Multicollinearity of Features - Lab
Introduction
In this lab you'll identify multicollinearity in the Boston Housing dataset.
Objectives
You will be able to:
- Plot heatmaps for the predictors of the Boston dataset
- Calculate correlation matrices
Correlation matrix for the Boston Housing data
Let's reimport the Boston Housing data and use the data with the categorical variables for tax_dummy
and rad_dummy
:
import pandas as pd
import matplotlib.pyplot as plt
%matplotlib inline
from sklearn.datasets import load_boston
boston = load_boston()
boston_features = pd.DataFrame(boston.data, columns = boston.feature_names)
# First, create bins for RAD based on the values observed. 5 values will result in 4 bins
bins = [0, 3, 4 , 5, 24]
bins_rad = pd.cut(boston_features['RAD'], bins)
bins_rad = bins_rad.cat.as_unordered()
# First, create bins for TAX based on the values observed. 6 values will result in 5 bins
bins = [0, 250, 300, 360, 460, 712]
bins_tax = pd.cut(boston_features['TAX'], bins)
bins_tax = bins_tax.cat.as_unordered()
tax_dummy = pd.get_dummies(bins_tax, prefix="TAX", drop_first=True)
rad_dummy = pd.get_dummies(bins_rad, prefix="RAD", drop_first=True)
boston_features = boston_features.drop(["RAD","TAX"], axis=1)

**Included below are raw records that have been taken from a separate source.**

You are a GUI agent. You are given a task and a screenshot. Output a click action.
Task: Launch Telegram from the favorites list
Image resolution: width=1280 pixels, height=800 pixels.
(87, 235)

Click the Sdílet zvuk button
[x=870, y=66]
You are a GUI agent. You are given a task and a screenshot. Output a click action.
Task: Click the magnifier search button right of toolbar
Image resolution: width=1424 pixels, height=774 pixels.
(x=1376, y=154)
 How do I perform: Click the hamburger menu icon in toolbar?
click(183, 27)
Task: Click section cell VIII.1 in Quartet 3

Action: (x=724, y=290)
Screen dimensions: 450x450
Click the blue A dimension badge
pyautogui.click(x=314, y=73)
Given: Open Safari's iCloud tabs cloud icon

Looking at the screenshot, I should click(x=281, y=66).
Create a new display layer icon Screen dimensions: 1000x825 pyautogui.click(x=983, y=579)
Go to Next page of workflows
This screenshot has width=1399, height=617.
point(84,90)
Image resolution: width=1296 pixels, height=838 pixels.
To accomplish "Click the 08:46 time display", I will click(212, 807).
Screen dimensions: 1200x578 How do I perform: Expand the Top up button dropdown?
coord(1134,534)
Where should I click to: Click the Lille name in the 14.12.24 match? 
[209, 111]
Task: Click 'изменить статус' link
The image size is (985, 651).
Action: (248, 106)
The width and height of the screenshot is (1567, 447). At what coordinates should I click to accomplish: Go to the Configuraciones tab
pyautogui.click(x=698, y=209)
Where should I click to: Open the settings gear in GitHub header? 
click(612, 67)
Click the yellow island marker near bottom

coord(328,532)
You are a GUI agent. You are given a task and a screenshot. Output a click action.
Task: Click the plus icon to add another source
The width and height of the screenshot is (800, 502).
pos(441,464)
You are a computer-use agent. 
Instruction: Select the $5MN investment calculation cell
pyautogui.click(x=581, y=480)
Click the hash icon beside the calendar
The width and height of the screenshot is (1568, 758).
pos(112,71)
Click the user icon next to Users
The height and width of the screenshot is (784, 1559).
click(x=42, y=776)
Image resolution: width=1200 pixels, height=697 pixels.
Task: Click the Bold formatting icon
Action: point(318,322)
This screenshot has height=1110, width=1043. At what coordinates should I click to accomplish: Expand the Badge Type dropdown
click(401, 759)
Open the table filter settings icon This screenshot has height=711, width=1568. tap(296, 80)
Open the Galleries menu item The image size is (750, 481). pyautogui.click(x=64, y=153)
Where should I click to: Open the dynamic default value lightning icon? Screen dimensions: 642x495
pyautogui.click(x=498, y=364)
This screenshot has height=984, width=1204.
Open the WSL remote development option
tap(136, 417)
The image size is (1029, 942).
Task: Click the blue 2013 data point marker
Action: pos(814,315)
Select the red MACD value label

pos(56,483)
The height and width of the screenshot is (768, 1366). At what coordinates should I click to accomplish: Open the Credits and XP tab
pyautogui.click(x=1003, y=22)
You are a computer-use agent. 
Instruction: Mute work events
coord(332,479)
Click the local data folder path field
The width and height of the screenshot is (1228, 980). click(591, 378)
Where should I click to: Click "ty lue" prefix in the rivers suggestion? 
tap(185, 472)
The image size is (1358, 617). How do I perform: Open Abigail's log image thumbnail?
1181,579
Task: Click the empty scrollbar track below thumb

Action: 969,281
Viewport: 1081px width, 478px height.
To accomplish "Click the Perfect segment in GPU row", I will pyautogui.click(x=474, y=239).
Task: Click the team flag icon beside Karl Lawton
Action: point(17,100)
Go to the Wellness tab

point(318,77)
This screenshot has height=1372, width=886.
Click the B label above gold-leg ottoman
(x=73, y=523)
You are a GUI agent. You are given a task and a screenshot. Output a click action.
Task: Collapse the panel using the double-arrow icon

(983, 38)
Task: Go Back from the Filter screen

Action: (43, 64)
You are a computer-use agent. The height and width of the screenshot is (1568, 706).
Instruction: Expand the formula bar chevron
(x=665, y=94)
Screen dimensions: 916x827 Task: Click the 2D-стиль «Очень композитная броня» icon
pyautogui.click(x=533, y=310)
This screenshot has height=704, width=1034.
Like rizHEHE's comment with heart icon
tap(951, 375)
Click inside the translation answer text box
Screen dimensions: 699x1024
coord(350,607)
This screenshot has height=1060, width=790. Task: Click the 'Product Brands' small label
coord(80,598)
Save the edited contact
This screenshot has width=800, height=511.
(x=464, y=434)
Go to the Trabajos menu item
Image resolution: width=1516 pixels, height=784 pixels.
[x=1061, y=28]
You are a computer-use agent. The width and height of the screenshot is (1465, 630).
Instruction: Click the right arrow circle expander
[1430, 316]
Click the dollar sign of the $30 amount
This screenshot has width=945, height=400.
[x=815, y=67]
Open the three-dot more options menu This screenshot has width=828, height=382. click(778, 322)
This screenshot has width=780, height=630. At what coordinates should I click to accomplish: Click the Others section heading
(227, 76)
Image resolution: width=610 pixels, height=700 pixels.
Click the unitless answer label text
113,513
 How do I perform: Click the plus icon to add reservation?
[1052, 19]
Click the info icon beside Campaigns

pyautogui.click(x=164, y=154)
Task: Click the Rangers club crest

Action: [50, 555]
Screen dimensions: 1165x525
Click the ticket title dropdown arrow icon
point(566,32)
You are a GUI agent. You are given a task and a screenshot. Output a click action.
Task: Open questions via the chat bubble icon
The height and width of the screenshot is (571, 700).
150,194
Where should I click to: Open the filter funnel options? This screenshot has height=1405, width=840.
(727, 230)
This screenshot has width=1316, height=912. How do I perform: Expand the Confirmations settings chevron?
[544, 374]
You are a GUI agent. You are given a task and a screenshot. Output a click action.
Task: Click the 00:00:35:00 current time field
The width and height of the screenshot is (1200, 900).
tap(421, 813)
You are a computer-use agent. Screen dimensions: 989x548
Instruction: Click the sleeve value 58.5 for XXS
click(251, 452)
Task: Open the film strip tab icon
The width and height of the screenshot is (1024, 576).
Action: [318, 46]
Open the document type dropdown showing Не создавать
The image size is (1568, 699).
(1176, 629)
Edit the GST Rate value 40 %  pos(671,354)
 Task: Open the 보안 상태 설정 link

boston_features = pd.concat([boston_features, rad_dummy, tax_dummy], axis=1)
# Inspect the data
boston_features.head()
Scatter matrix
Create the scatter matrix for the Boston Housing data:
This took a while to load. Not surprisingly, the categorical variables didn't really provide any meaningful result. Remove the categorical columns associated with 'RAD'
and 'TAX'
from the data again and look at the scatter matrix again:
Correlation matrix
Next, let's look at the correlation matrix:
Return True
for positive or negative correlations that are bigger than 0.75:
Remove the most problematic feature from the data:
Summary
Good job! You've now edited the Boston Housing data so highly correlated variables are removed.